The revisions contained in the June 16, 2016 proposed rule were intended to conform the requirements to current standards of practice and support improvements in quality of care, reduce barriers to care, and reduce some issues that may exacerbate workforce shortage concerns. In response to the proposed rule, we received 200 public comments. Commenters included individuals, healthcare professionals and corporations, national associations and coalitions, state health departments, patient advocacy organizations, and individual facilities that would be impacted by the regulation. Generally, most comments centered on expressing support for the regulatory changes, especially those concerning use of the term “licensed independent practitioner,” aspects of those aimed at infection control and antibiotic stewardship, and those focused on reducing burden and costs for CAHs in the provision of dietary and nutritional services while increasing the effectiveness and benefits of those vital services for patients. However, some commenters expressed concern that we underestimated the time and effort required for compliance with the antibiotic stewardship and Quality Assessment and Performance Improvement (QAPI) requirements, especially for smaller hospitals, including CAHs. Commenters requested a delayed implementation for these particular requirements.

This document announces an extension of the timeline for publication of the final rule due to exceptional circumstances. We were not able to meet the 3-year timeline for the publication of the final rule due to the complexity and substantive nature of the provisions proposed in the June 16, 2016 proposed rule. Additional time is needed to fully consider all the comments and provisions, and to ensure that we most appropriately modernize and revise the requirements of the CoPs for hospitals and CAHs. Some of these proposed changes include provisions to address—(1) use of the term “Licensed Independent Practitioners;” (2) requirements that do not fully conform to current standards for infection control; (3) requirements for antibiotic stewardship programs to help reduce inappropriate antibiotic use and antimicrobial resistance; (4) the use of quality reporting program data by hospital QAPI programs; (5) a new requirement for CAHs that mirrors the existing QAPI requirements for hospitals; and (6) a new provision that would allow CAHs to grant qualified dietitians and nutrition professionals ordering privileges for dietary services, mirroring an existing provision in the hospital CoPs.
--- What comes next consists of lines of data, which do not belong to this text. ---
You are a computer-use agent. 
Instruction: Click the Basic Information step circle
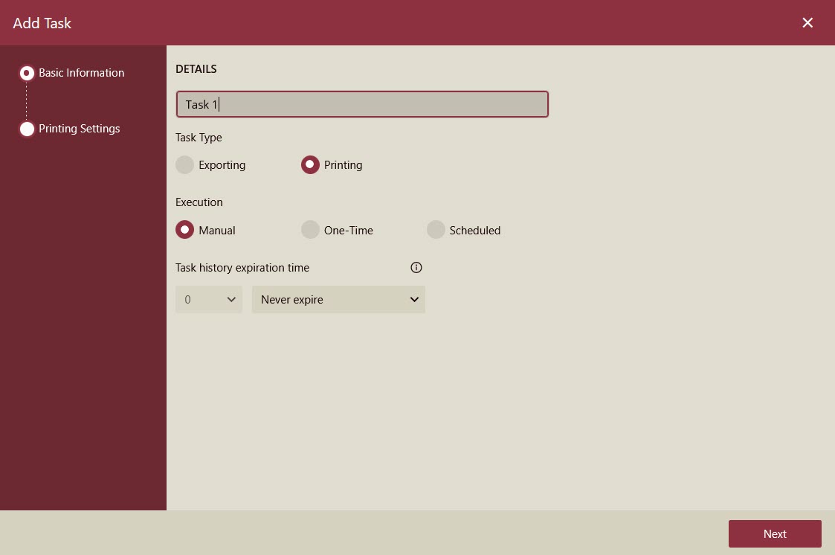tap(27, 73)
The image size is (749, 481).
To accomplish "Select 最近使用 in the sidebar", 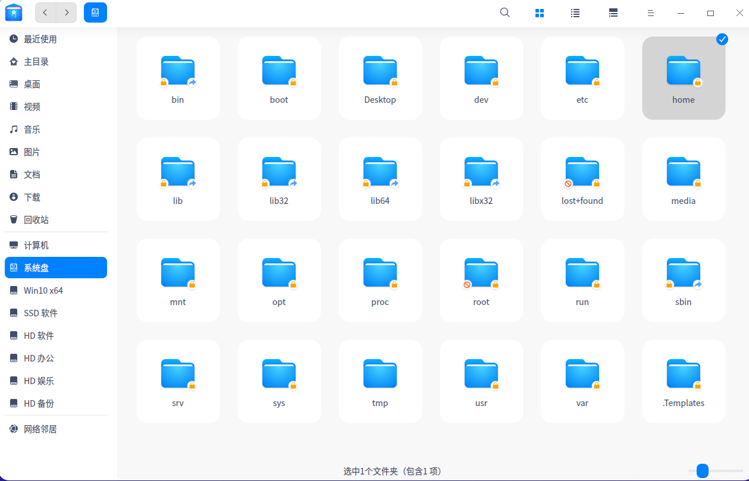I will click(x=40, y=39).
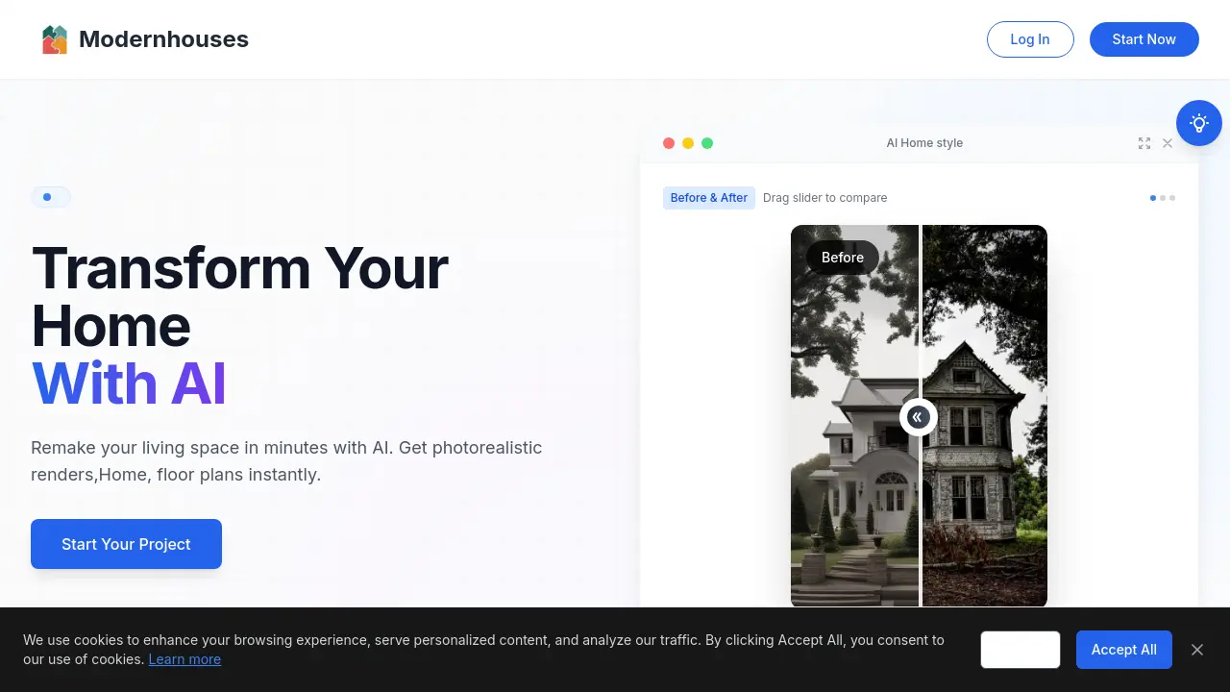The height and width of the screenshot is (692, 1230).
Task: Click the fullscreen expand icon on AI Home style
Action: click(1144, 143)
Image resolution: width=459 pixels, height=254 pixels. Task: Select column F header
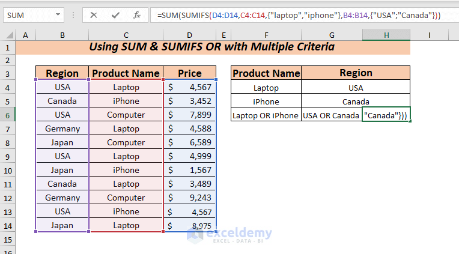[x=266, y=35]

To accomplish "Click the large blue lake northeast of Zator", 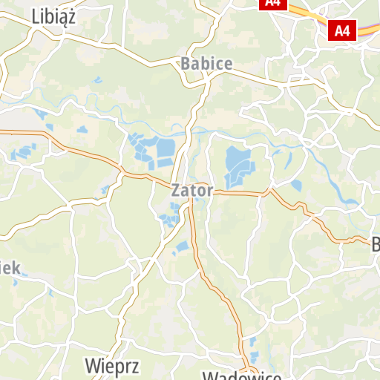I will tap(240, 167).
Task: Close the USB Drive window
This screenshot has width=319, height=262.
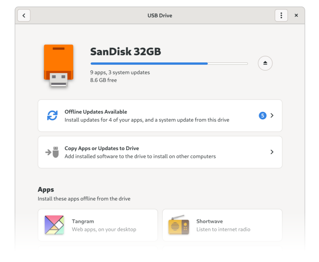Action: [296, 16]
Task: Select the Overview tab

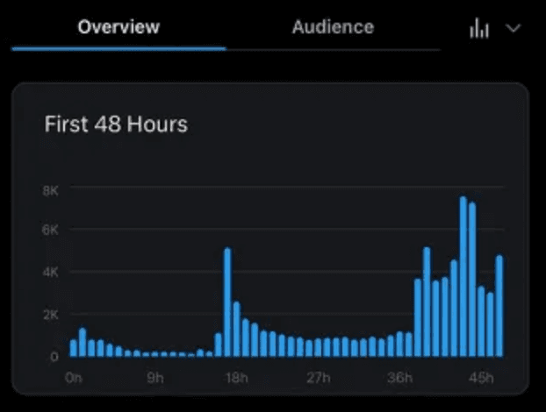Action: [x=119, y=27]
As stated in the Fall 2018 Unified Agenda of Regulatory and Deregulatory Actions ( https://www.reginfo.gov/public/do/eAgendaViewRule?pubId=201810&RIN=0938-AS21 ), we may finalize the June 16, 2016 proposed rule by merging some of the provisions into other related rulemaking documents. Currently, we are reviewing comments to determine whether to finalize at least one of the provisions from the June 16, 2016 proposed rule regarding patient rights in hospitals. We plan to address the remaining provisions of the June 16, 2016 proposed rule in future rulemaking.

We stress that our decision in this matter to extend the timeline for issuing a final rule should not be viewed as a diminution of the Department's commitment to timely and effective rulemaking. Our goal remains to publish, as expeditiously as feasible, a final rule that supports improvements in the quality of patient care through adoption of current standards of practice, while also minimizing the burden on providers to the maximum possible extent. At this time, we believe we can best achieve this balance by issuing this continuation document.

Therefore, this document extends the timeline to finalize the provisions in the June 16, 2016 proposed rule for 1 year, until June 16, 2020.

III. Collection of Information

This document does not impose information collection requirements, that is, reporting, recordkeeping or third-party disclosure requirements. Consequently, there is no need for review by the OMB under the authority of the Paperwork Reduction Act of 1995 (44 U.S.C. 3501 et seq.).

Dated: May 6, 2019.

Ann C. Agnew,

Executive Secretary to the Department, Department of Health and Human Services.